Microsoft is starting to find out what Acer meant when it said that the hardware business is like "hard rice" and "is not so easy to eat." Yes, those are real quotes, albeit probably a rough translation. The point Acer has repeatedly tried to hammer home is that Microsoft has no business competing against its OEM partners, and that it should focus on software , not hardware. Initial reviews of the Surface Pro aren't likely to change Acer's opinion, but will they change Microsoft's?
Steve Kovach at Business Insider said rather bluntly that "the Surface Pro is just like the first Surface except it's thicker, heavier, costs at least $400 more, and has about half the battery life. It looks like a tablet, but you can snap on an optional (but essential) keyboard cover that turns the Surface Pro into a pseudo-laptop. So why would anyone buy that?" He went on to conclude that Surface Pro falls into a "strange product category" that will only appeal to a small number of people "who want to try a funky form factor."
That's the the polar opposite of a glowing endorsement, though far from the only negative review. David Pierce at The Verge found the form factor frustrating, though conceded that if you're planning to buy a Surface, buy a Surface Pro, and get the 128GB model.
"But if you're going to buy a $900 tablet, get the decked-out iPad with LTE and 128GB of storage, and if you're going to buy a Windows laptop, check out the Lenovo IdeaPad Yoga or th Dell XPS 12. Which leads me back to the same question Josh asked about the Surface RT: who is this for?," Pierce said.

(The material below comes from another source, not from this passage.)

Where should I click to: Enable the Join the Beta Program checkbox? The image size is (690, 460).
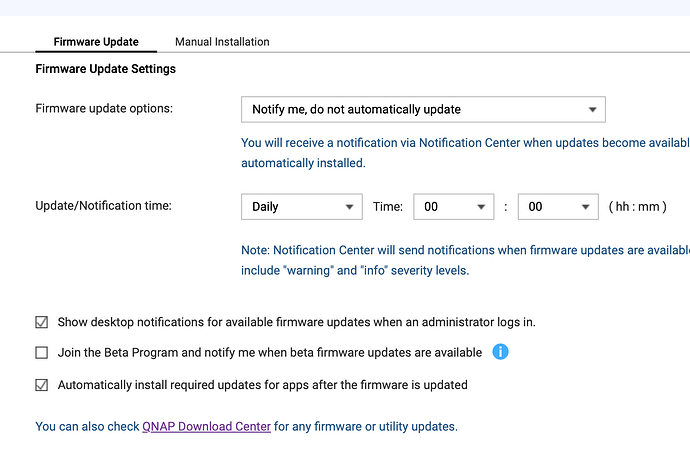(42, 353)
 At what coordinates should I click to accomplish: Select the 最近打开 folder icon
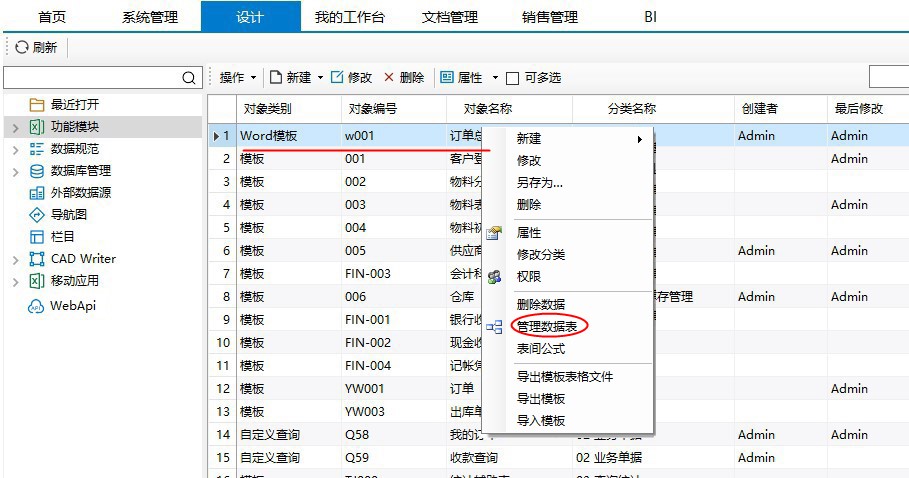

Boy Genius Report was less critical of Surface Pro, noting that while it's "not a good fit for everyone, those who do purchase Microsoft's new tablet for work or for personal use -- whether they number in the thousands, hundreds of thousands, or millions -- will not be disappointed." At the same time, BGR said it fears "Surface Pro might not be the right product right now."

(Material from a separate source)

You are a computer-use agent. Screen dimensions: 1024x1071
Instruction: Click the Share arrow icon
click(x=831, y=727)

There's more. Gizmodo questioned whether or not Surface Pro represents "too much future," and Time said that "Surface Pro doesn't prove that one computing device can do everything well. Instead, it makes clear that there's no such thing as no-compromise computing."

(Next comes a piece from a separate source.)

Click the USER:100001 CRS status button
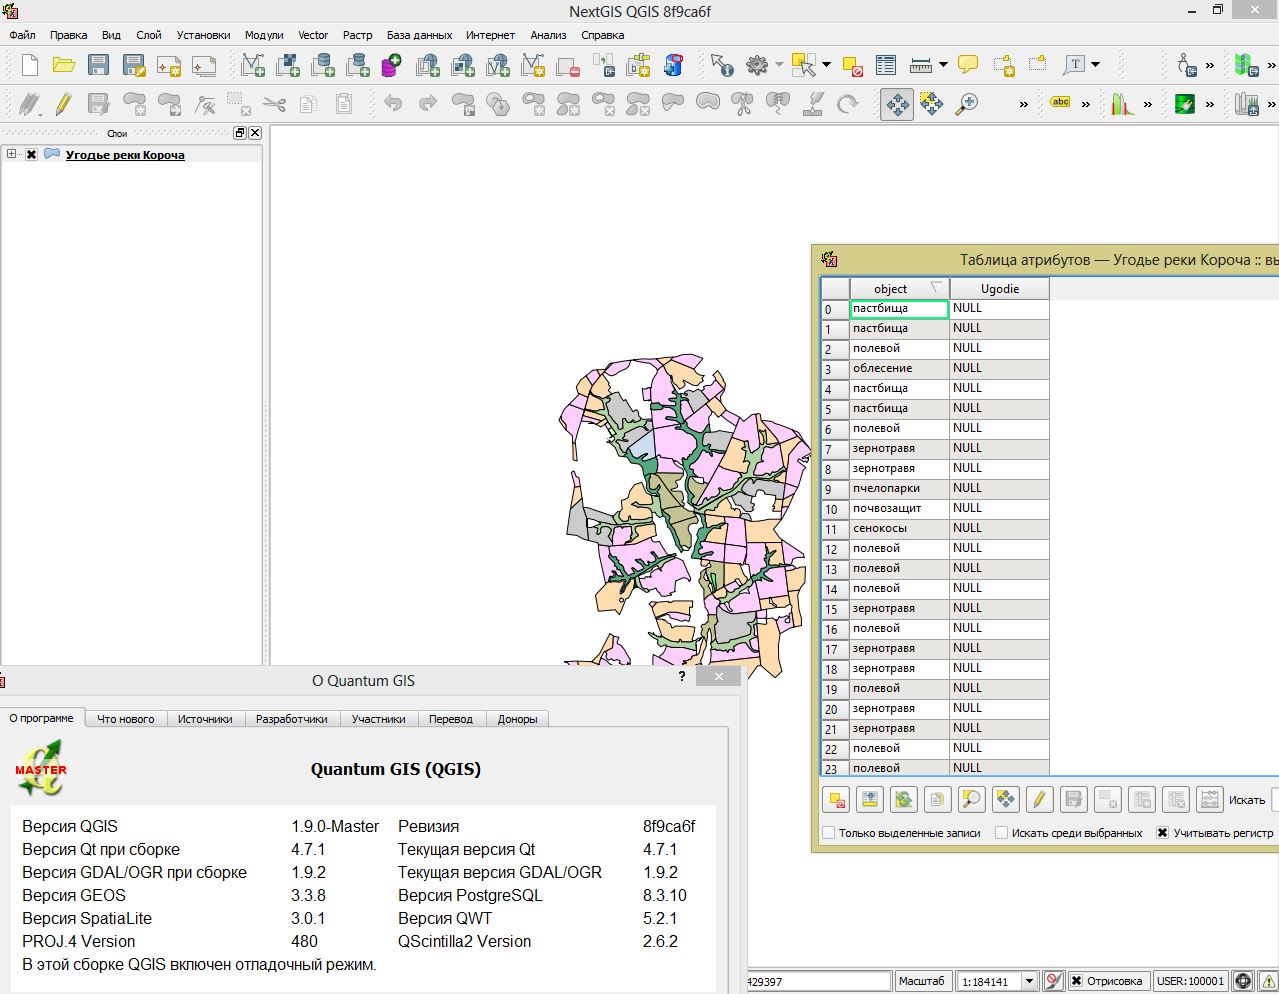This screenshot has height=994, width=1279. click(1190, 981)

This all brings us back full circle to Acer's pre-release warning, and one comment in particular that stands out.
"I think Microsoft getting involved in the hardware business is designed to promote Windows 8," Acer founder Stan Shih said. "But I sincerely recommend they withdraw from the hardware market when they get what they want."
Do the early reviews change your opinion about Microsoft's Surface strategy, or do you thing it's a matter of drinking too much haterade?